■ WHAT YOU WILL DO ■
Among the following entries, count the lines that contain "folder" and report only the result.
===============
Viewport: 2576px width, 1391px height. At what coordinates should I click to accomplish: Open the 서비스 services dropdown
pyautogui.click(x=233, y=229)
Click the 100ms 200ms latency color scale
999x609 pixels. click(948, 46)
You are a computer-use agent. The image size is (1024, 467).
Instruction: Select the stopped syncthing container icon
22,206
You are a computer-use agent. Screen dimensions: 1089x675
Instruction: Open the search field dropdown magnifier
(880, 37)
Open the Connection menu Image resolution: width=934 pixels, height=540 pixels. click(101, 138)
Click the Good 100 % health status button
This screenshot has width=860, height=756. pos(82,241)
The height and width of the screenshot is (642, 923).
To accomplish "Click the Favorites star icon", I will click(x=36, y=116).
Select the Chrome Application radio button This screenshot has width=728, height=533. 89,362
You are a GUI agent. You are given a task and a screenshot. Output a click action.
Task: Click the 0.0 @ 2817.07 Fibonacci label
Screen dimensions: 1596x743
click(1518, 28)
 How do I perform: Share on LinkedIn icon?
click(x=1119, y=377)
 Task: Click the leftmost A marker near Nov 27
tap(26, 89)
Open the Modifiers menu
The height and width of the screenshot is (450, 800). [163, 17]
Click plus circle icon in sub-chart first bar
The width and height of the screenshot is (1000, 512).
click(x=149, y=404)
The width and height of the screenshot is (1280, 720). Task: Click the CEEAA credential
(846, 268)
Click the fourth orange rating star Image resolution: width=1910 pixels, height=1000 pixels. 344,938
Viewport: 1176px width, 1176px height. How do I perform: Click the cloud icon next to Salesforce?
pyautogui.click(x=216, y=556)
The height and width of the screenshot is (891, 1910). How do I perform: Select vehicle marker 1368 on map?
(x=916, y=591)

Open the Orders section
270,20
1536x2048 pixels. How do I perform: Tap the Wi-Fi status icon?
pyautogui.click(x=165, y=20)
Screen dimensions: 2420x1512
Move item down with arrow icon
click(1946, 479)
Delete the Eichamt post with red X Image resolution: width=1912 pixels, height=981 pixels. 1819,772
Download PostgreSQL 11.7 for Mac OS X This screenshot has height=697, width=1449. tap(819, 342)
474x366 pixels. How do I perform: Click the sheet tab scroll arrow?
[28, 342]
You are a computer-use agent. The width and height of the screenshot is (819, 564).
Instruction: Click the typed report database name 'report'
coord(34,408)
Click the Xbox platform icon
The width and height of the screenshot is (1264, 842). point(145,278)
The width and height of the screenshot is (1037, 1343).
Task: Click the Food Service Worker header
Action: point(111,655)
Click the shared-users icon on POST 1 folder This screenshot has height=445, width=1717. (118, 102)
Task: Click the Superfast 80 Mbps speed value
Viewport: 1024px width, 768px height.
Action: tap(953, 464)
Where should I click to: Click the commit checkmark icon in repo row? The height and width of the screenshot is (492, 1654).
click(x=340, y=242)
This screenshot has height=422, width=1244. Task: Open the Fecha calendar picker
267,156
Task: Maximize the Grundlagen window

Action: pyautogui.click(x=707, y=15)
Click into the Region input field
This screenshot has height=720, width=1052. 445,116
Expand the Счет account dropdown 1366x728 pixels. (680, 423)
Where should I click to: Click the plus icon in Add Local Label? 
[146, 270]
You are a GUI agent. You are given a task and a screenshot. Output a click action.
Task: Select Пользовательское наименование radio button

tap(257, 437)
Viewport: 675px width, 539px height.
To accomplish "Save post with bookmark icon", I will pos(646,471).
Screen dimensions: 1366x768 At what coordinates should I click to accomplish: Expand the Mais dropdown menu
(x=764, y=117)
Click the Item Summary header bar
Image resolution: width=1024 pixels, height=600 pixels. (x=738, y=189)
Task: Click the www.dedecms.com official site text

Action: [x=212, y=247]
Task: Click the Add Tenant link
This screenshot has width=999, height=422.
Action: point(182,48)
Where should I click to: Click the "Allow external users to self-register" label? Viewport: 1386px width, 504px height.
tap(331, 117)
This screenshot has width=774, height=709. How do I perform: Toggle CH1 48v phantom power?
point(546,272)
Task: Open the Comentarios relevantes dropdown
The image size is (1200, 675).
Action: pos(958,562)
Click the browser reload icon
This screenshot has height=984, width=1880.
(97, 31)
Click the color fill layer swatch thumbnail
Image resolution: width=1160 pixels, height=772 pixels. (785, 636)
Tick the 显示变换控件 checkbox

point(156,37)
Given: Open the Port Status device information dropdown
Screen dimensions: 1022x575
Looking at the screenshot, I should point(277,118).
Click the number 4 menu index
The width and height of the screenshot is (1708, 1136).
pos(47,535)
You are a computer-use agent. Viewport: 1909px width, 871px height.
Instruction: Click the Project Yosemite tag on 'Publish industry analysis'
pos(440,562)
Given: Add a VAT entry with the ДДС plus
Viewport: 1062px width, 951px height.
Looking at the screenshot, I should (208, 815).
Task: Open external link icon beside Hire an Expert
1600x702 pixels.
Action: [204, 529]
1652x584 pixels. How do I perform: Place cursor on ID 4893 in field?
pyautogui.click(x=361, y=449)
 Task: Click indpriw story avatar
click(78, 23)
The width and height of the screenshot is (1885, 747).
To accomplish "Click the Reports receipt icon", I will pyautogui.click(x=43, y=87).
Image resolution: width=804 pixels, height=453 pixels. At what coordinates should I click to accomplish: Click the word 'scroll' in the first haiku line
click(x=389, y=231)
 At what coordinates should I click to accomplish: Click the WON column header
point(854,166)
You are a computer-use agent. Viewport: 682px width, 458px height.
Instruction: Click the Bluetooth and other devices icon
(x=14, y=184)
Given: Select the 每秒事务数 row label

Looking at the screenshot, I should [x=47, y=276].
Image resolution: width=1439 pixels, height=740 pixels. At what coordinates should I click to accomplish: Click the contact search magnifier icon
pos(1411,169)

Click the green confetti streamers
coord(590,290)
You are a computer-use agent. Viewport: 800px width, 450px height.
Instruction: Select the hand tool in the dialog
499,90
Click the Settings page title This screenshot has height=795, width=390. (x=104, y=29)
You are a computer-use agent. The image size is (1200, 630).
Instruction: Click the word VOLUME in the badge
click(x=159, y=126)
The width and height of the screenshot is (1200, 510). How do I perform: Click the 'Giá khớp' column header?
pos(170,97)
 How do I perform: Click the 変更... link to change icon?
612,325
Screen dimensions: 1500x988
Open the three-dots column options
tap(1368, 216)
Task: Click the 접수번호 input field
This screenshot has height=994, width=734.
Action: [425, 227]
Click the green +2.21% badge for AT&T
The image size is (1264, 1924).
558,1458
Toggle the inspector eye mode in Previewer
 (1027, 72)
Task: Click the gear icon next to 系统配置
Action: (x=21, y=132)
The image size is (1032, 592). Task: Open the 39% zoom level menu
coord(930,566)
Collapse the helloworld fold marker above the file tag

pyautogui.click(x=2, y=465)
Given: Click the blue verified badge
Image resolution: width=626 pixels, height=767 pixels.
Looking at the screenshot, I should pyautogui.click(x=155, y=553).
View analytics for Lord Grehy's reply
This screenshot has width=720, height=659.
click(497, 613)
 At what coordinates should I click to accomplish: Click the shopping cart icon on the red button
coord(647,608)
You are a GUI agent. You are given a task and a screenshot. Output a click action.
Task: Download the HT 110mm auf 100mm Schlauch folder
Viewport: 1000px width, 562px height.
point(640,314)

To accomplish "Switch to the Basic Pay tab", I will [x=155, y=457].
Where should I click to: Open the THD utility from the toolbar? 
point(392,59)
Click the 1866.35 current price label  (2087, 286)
===============
■ RESPONSE FOR THIS EXERCISE ■
2